The length of time allowed for campfire will determine how many songs you will include. You could skip some of the categories or include several songs in each category as long as you do not mix up the order of the songs. Allow approximately two minutes per item. For example, if you want a 30 minute campfire, you will need about 15 items. A good campfire is about 20 to 30 minutes long. Sometimes there will only be time for a 10 minute campfire.
If you are planning a campfire for the end of a meeting, 10 minutes would be a perfect time. You will have to include only a few songs. There will be no skits for end of meeting campfires, those will be saved for camps.

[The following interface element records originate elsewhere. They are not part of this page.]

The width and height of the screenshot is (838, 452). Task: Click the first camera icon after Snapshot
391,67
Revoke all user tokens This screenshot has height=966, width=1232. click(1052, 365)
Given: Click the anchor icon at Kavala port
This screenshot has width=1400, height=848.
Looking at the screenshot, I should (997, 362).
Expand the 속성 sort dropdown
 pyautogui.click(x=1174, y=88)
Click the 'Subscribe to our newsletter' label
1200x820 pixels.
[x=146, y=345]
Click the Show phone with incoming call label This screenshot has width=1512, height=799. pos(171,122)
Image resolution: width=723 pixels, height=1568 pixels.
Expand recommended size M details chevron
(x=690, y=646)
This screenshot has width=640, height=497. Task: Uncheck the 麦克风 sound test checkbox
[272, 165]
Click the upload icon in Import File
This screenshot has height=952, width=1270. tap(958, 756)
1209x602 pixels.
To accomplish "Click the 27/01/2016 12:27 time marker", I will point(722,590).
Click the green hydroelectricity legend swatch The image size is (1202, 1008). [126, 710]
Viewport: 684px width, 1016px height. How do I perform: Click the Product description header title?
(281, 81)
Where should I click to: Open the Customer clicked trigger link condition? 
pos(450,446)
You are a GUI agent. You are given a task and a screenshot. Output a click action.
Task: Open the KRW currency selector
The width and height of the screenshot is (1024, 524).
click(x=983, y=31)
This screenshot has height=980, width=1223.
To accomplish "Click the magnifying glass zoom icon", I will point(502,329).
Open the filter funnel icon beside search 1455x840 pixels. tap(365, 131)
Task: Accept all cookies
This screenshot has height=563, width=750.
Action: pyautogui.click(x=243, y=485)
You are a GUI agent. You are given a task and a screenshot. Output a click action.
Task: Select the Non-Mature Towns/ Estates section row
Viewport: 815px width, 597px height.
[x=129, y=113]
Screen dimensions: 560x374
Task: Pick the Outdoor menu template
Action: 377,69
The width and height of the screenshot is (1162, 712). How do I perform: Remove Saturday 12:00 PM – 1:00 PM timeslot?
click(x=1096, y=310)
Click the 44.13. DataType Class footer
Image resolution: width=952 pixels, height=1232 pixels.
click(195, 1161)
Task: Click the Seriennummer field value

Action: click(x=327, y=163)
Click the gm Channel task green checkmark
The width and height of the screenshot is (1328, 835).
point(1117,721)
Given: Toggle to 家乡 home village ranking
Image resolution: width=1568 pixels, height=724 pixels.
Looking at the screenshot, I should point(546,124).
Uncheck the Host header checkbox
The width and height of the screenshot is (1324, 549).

Decide who will introduce and lead each item and mark her name on the list beside the item. Give a copy to each person who is leading an item if you can. This will help your Campfire flow smoothly without verbal reminders.
Some examples of songs
1. Opening Song: "Fires Burning"
2. Poem, reading: "Come Sit Around Our Campfire" (P. 43 Campfire Activities book)
3. A well known song: "Land of the Silver Birch"
4. New song: ?
5. Round or Part: "Make New Friends"
6. Lighthearted or Silly: "Herman the Worm"
7. Fun action song: "Singing In The Rain"
8. Story, Yell, Skit: No story or skit for meetings
9. Semi-active song: "Going On A Bear Hunt"
10. Reflective: "On My Honor"
11. Folk, Canadian: "Puff The Magic Dragon"
12. Spiritual, Quiet: "Kum By Ah"
13. Vespers, Reading or Prayer: "Softly Fall the Light of Day"
Leading the Campfire
Share the leadership, but designate one person to be in charge. Have the leaders dotted around the circle, rather than sitting together in a group. Allow flashlights for campfire leaders only. Introduce each item enthusiastically. Do not ask the group if they would like to sing a certain song, tell them what song they will be singing next. Give clear instructions as to divisions for rounds or part singing, how a round will end, number of verses and who starts. Avoid interruptions, announcements, eating, requests, flashlights and other things that may distract from the mood you are trying to create. Remain seated except for skits or action songs. Keep skits short. Check skit with leader before performing. If song sheets or books are to be used, have those given out before the fire starts.